Skeletal muscle autophagy but not proteasome-mediated proteolysis is increased in cirrhosis and portosystemic shunting. A: real-time PCR quantification of critical components of the ubiquitin-proteasome pathway in the rectus abdominis skeletal muscle of patients with cirrhosis (n = 13) compared with controls (n = 13). No significant differences were observed between the 2 groups. B: proteasome 20S activity assay in skeletal muscle lysate from cirrhotics (n = 10) and controls (n = 10) showed no significant differences between the 2 groups. C: representative immunoblots performed on total protein extracted from skeletal muscle biopsies from cirrhotic patients (n = 13) and control subjects of p62, beclin-1, and LC3 lipidation (each lane represents a separate subject). D: densitometry with error bars of the blots normalized to β-actin.
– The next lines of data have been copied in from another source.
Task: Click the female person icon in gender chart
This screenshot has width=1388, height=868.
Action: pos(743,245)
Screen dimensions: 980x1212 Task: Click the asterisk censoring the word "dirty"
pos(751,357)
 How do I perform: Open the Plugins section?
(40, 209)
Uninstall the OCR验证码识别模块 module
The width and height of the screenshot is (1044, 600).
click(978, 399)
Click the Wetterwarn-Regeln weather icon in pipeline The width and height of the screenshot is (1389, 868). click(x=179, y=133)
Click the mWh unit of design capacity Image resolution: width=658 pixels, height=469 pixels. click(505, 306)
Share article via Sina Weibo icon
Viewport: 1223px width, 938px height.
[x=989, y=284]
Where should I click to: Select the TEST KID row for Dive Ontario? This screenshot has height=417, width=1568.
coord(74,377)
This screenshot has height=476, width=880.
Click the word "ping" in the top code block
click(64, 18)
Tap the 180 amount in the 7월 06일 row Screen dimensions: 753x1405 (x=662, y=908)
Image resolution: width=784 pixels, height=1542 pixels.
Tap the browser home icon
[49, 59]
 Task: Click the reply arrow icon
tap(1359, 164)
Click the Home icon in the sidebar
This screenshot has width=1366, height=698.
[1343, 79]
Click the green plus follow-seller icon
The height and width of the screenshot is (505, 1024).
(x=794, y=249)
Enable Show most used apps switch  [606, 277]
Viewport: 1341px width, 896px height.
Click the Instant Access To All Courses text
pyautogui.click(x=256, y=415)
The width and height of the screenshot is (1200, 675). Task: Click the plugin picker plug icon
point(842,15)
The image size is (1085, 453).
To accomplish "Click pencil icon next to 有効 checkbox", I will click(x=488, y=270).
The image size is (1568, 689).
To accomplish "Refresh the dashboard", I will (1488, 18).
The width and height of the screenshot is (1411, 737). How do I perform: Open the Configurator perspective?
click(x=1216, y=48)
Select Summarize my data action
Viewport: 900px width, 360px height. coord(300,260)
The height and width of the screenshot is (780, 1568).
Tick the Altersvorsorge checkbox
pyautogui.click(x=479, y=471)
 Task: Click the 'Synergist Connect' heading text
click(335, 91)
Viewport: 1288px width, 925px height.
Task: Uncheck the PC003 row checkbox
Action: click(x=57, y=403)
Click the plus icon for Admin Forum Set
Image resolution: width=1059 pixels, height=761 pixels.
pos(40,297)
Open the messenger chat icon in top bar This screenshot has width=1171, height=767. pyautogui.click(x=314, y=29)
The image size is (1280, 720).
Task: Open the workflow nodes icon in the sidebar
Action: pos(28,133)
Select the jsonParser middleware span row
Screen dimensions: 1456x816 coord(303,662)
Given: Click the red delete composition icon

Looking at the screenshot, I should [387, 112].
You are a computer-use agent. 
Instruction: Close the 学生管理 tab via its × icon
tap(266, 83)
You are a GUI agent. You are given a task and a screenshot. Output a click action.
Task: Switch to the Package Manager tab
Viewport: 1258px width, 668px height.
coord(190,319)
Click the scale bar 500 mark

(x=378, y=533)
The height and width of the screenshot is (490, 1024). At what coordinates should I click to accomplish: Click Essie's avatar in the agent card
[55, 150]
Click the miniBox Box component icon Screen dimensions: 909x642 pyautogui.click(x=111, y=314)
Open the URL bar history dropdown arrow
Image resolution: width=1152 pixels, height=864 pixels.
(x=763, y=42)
Increased LC3 lipidation, p62 degradation, and beclin-1 expression in cirrhosis compared with controls. *P < 0.01. E: representative immunoblots performed on total protein extracted from gastrocnemius muscle of portacaval anastamosis (PCA) rat and pair-fed sham-operated control rats showed increased LC3 lipidation and p62 degradation in sham control and PCA rats (each lane is a separate animal). F: densitometry with error bars for the blots normalized to β-actin. **P < 0.01 PCA compared with sham controls.